# Crawling (First Dataset):

##### In this project, we will explore information regarding global volcanoes with eruptions during the Holocene period (approximately the last 10,000 years)..
##### We will use scraping and crawling and we will explore global volcanoes from the [Global Volcanism Program web site](https://volcano.si.edu/).<br/>
##### The Smithsonian Institution's Global Volcanism Program (GVP) is housed in the Department of Mineral Sciences, National Museum of Natural History, in Washington D.C.

### Import modules:

In [1]:
from bs4 import BeautifulSoup
import requests
import time
import pandas as pd
from tqdm import tqdm

### Crawling

##### The get_eruptions_data function crawls a webpage specified by a given URL to extract eruption data. It uses the requests library to make an HTTP GET request and BeautifulSoup to parse the HTML content.

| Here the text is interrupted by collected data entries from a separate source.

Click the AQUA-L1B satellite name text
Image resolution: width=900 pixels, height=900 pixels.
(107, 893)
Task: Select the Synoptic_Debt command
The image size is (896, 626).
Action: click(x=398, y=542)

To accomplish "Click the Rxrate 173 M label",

##### The function initializes lists to store eruption attributes. It searches for HTML elements with a specific class name and extracts relevant information such as VEI, start date, erupting status, and eruption status. 

##### The extracted data is appended to respective lists. If no elements are found, default or None values are used.

##### Finally, the function creates a dictionary with the extracted data and returns it.

In [2]:
def get_eruptions_data(url1):
   
    vei = []
    start_date = []
    currently_erupting = []
    last_erupt_duration = []
    eruption_status = []
    all_p = []

    response1 = requests.get(url1)
    soup1 = BeautifulSoup(response1.content, "html.parser")
    
    if response1.ok:
        i=0
        all_p=soup1.find_all(class_='EruptionAccordionHeader')
        for v in all_p:
            i = i + 1
            text=v.text
            text2=v.text.split()
            index = len(text2)
            if index >= 8:
                current_eruting=text.split()[7]
                if current_eruting == '(continuing)':
                    currently_erupting.append("1")
                else:
                    currently_erupting.append("0")
            else:
                currently_erupting.append("0")
                    
            date=text.split()[0] # start_date
            bce=text.split()[1]
            
            if bce == 'BCE': # check if its BCE
                date = f"-{date}"
                    
            confern=text.split()[-2] # eruption_status
                
            if confern == 'VEI:':
                confern=text.split()[-5]
            if confern == 'Uncertain':
                date=text.split()[1]
            if confern == 'Discredited':
                date=None
                    
            vei1=text.split()[-1] # VEI
                
            if vei1 == 'Eruption':
                vei1 =None
            

            start_date.append(date)
            eruption_status.append(confern)
            vei.append(vei1)
            
        if len(all_p) == 0:
            i = i + 1
            start_date.append(None)
            eruption_status.append(None)
            vei.append(None)
            currently_erupting.append("0")
            
        df = {"i" : i, "vei": vei, "start_date" : start_date, "currently_erupting" : currently_erupting, 
              "eruption_status" : eruption_status }
                
    return df 

##### The get_volcano_data function crawls a webpage specified by a URL to extract volcano-related data. It retrieves eruption data using the get_eruptions_data function and extracts specific attributes.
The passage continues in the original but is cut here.